Taubat Nasuha adalah menyesali dosa-dosa yang mencari di masa lalu dan untuk tidak melakukan lagi, kapanpun dan di manapun. Sahabat pernah bertanya, apakah penyesalan itu taubat? “Ya”, jawab Rasulullah (HR. Ibnu Majah).

Ulama besar dari Bashrah, Abu Amr ibn al-„Ala al-Basri pernah berkata , “Taubat nasuha adalah apabila kamu perbuatan dosa sebagaimana kamu pernah mencintainya .”

Sahabat damai berada, taubat dengan penyesalan dosa ini harus dibarengi dengan tiga paket amaliyah: niat dalam hati (qalb), mengaku berdosa dengan memperbanyak istighfar (lisan), dan melakukan tindakan ketaatan dan tekun beribadah (fi‟l).

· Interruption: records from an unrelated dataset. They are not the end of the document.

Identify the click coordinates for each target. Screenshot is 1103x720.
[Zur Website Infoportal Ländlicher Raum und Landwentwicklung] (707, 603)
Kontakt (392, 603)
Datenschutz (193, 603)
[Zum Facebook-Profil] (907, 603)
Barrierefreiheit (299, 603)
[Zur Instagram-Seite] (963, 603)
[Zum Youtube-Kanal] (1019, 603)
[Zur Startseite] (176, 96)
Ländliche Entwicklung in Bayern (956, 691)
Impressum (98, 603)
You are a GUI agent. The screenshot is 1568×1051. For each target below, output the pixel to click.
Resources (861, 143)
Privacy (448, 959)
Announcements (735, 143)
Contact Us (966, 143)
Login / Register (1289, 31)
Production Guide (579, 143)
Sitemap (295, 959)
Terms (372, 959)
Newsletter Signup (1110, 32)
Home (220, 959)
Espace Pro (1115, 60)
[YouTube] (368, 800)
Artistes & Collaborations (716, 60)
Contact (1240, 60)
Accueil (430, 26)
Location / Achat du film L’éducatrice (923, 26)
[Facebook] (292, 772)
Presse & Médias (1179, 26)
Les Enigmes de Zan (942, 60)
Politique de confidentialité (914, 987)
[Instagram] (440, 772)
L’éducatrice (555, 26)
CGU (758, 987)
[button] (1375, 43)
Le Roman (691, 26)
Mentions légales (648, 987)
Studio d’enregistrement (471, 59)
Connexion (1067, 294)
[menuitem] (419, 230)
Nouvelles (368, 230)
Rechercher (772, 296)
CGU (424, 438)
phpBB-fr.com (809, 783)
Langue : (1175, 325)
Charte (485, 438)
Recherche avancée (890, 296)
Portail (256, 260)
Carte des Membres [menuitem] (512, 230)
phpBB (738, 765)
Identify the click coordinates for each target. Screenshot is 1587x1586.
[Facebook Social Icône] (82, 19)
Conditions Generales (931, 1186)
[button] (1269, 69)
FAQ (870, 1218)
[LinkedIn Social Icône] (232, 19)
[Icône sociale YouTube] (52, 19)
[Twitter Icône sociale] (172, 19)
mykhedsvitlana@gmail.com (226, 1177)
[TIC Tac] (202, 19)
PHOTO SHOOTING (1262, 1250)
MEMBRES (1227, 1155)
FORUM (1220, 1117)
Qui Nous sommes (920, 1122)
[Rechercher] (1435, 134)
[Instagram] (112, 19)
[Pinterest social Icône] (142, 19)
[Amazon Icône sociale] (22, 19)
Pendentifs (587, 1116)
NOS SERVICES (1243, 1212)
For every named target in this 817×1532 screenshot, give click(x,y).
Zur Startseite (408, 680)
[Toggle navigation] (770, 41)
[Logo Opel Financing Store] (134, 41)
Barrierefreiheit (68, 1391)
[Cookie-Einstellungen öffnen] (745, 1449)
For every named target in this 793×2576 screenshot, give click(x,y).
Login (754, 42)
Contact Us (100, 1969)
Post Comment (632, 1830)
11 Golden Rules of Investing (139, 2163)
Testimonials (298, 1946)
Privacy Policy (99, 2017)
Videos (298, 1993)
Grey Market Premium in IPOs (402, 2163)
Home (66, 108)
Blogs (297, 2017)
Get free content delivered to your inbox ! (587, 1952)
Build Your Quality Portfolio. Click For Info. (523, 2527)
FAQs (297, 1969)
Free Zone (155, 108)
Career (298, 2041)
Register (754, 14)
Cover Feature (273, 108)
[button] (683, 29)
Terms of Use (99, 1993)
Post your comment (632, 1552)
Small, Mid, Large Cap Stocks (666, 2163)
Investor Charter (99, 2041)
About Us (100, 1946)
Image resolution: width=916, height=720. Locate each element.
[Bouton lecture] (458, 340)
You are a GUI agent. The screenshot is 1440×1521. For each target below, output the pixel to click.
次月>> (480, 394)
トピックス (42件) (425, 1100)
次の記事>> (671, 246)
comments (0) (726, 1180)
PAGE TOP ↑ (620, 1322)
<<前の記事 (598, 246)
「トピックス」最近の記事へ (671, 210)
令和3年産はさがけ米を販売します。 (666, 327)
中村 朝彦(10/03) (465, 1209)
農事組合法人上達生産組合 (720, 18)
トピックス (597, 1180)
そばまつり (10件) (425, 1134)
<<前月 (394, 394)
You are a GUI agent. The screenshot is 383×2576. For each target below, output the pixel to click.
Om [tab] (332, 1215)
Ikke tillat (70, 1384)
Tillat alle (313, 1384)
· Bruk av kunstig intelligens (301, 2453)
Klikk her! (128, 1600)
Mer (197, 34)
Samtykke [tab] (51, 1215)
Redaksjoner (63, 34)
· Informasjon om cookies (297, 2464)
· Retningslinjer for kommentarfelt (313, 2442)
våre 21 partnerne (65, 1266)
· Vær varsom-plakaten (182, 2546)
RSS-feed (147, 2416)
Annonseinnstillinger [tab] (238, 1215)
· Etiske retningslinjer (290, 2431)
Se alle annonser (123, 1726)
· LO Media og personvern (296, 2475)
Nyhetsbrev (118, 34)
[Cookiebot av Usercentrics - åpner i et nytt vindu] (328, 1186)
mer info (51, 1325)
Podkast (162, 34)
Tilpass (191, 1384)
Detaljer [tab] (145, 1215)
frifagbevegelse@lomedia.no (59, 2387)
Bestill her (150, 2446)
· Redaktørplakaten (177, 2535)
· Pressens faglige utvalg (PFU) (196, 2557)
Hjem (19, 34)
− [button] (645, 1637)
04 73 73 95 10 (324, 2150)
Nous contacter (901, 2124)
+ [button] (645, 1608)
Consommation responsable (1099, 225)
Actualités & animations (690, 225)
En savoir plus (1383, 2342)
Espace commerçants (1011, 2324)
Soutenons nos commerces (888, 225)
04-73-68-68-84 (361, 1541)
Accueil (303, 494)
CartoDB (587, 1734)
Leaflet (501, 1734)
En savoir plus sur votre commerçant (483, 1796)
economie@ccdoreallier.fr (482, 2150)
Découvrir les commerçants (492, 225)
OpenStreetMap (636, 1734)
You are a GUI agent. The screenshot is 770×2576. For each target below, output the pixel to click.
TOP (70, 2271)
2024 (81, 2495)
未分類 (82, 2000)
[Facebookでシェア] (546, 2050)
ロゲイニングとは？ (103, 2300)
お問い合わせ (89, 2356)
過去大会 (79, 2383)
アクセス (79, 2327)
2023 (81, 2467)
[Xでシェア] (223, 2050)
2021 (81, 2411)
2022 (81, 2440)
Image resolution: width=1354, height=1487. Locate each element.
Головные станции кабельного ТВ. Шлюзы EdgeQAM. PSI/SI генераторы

Sehingga kita dapat meraih predikat Khairah ummah (umat terbaik) dan meninggal dalam keadaan husnul khotimah.

Olehnya jangan sia-siakan bulan suci ini, mari kita memohon ampun sebanyak-banyaknya agar Allah SWT ridho dan mengampuni dosa kita selama ini, Amiiin allahuma amiin.